Results: Between January 2018 and April 2020, 121 pts received frontline therapy with DEC10-VEN on this trial. The median age of the cohort was 72 yrs (range 49-89), 34 (28%) pts had ECOG performance status ≥2 and 81 (67%) pts had ELN adverse risk AML. 37 (31%) pts had TP53^mut. Pts with TP53^mut were more likely to have therapy-related AML (t-AML) in 43% pts compared to 11% in pts with TP53 wild type (TP53^WT, p<.001), adverse ELN cytogenetic risk in 92% compared to 27% in pts with TP53^WT (p<.001), and less frequently have co-mutations in NPM1^mut (3%), RUNX1^mut (5%) and ASXL1^mut (5%), compared to patients with TP53^WT with NPM1^mut (32%, p<.001), RUNX1^mut (24%, p=.002), and ASXL1^mut (24%, p=.002), respectively. 22% of pts with TP53^mut had received prior therapy for an antecedent hematological disorder, as compared to 24% in TP53^WT (p= .793). Baseline characteristics of the pts is shown in Table 1.

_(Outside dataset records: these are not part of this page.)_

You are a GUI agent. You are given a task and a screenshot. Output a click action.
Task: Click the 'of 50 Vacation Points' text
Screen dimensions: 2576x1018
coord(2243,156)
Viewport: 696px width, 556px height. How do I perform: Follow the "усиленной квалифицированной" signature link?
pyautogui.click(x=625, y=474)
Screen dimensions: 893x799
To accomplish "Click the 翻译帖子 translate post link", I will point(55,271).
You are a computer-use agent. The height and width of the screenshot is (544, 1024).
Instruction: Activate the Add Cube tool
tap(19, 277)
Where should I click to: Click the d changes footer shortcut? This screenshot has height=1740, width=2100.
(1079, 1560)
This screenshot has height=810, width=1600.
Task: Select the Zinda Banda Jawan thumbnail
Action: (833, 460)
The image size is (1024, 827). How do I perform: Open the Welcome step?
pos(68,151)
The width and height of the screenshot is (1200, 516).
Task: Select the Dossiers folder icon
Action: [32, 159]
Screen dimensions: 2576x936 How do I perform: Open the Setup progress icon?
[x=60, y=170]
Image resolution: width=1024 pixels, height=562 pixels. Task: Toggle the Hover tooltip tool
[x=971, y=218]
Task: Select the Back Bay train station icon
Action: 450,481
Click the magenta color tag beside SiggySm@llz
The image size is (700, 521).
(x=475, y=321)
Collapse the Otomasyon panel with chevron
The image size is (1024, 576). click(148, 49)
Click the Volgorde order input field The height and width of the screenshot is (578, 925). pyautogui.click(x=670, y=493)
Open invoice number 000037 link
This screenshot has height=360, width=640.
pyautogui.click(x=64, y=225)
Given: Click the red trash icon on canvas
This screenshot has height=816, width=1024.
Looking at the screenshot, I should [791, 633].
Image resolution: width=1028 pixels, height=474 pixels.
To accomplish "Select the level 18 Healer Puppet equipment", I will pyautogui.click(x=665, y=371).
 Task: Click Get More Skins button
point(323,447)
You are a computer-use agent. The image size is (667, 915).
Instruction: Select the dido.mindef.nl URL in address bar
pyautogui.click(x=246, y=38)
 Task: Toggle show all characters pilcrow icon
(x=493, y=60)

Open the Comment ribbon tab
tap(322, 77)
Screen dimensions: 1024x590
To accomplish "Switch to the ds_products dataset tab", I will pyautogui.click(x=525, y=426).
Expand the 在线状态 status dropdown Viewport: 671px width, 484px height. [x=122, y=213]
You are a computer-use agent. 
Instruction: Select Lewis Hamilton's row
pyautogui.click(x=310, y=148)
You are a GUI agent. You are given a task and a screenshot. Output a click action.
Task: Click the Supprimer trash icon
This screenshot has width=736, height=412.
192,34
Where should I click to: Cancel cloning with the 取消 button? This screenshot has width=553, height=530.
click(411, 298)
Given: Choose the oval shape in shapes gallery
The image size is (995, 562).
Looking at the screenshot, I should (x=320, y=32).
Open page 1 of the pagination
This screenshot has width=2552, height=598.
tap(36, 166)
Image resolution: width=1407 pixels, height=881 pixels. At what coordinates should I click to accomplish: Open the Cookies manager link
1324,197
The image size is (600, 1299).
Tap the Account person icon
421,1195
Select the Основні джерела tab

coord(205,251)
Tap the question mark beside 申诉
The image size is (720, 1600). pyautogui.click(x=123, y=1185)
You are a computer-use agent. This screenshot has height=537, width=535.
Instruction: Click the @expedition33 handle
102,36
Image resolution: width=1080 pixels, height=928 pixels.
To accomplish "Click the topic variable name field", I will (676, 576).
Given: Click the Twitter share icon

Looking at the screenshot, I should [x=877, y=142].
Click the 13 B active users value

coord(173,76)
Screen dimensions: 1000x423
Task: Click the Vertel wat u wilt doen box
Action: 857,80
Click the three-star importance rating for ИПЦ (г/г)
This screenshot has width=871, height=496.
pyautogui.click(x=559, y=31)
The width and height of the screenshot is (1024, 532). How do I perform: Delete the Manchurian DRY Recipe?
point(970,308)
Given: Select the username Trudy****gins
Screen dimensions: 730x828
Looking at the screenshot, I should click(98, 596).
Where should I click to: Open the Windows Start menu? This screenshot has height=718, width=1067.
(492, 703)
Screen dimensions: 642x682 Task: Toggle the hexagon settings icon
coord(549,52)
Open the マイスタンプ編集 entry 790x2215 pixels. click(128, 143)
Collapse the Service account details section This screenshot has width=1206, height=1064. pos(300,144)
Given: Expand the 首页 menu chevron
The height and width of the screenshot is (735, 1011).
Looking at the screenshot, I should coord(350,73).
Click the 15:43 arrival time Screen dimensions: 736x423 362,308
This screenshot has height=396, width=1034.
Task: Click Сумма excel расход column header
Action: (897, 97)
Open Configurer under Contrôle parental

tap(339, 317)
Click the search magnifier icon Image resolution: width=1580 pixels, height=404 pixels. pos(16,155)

The rate of CR/CRi in the whole cohort was 69% (n=84) with negative measurable residual disease (MRD) by flow cytometry (FCM) in 42% pts (n=51). Pts with TP53^mut had a lower rate of CR at 35% compared to 57% in pts with TP53^WT (p=.026), lower rate of CR/CRi at 54% vs. 76% in pts with TP53^WT (p=.015), and lower rate of MRD negativity by FCM in 19% compared to 52% in TP53^WT AML (p=.001, Table 2). The median time to response in TP53^mut pts was 1.2 mo (IQR 1.0-1.4) and in TP53^WT pts was 1.7 mo (IQR 1.2-2.8) and median number of cycles to response for both groups were 1 cycle (IQR 1-2; p=.259). The 60-day mortality was higher in the TP53^mut pts at 27% (n=10/37) compared to 2% in TP53^WT pts (n=2/84, p<.001), all due to refractory disease in TP53^mut pts. No pts in TP53^mut group underwent stem-cell transplantation (SCT) after response compared to 16 (100%) pts in TP53^WT group.

Median overall survival (OS) was 5.2 months (mo) in pts with TP53^mut compared to 19.4 mo in TP53^WT AML (hazard ratio [HR] 4.68, 95% CI 2.50, 8.78, p <.001, Fig. 1). This survival difference of pts with TP53^mut compared to wild type was significant after adjustment for other variables including age, gender, ECOG performance status, secondary AML including t-AML and AML history of antecedent hematologic disorder, NPM1^mut, RUNX1^mut and ASXL1^mut, with an adjusted HR 5.41, 95% CI 2.76, 19.61, p<.001. TP53^mut pts who achieved CR had a median OS of 9.6 mo compared to CRi pts with median OS of 5.6 mo. Median duration of response (DOR) of CR/CRi in TP53^mut AML was shorter compared to TP53^WT with median CR/CRi DOR of 3.5 mo vs NR, HR 5.89, 95% CI 2.09, 16.6, p<.001 (Fig. 2). TP53^mut pts who achieved CR had a median DOR of 7.0 mo compared to CRi pts with median OS of 2.5 mo (p= .009).

Conclusion: TP53^mut is associated with inferior response with shorter response duration, higher MRD positivity and inferior survival outcomes in pts with AML receiving frontline therapy with VEN and DEC. Novel therapies are needed to overcome TP53-mediated resistance to VEN with hypomethylating agents in AML.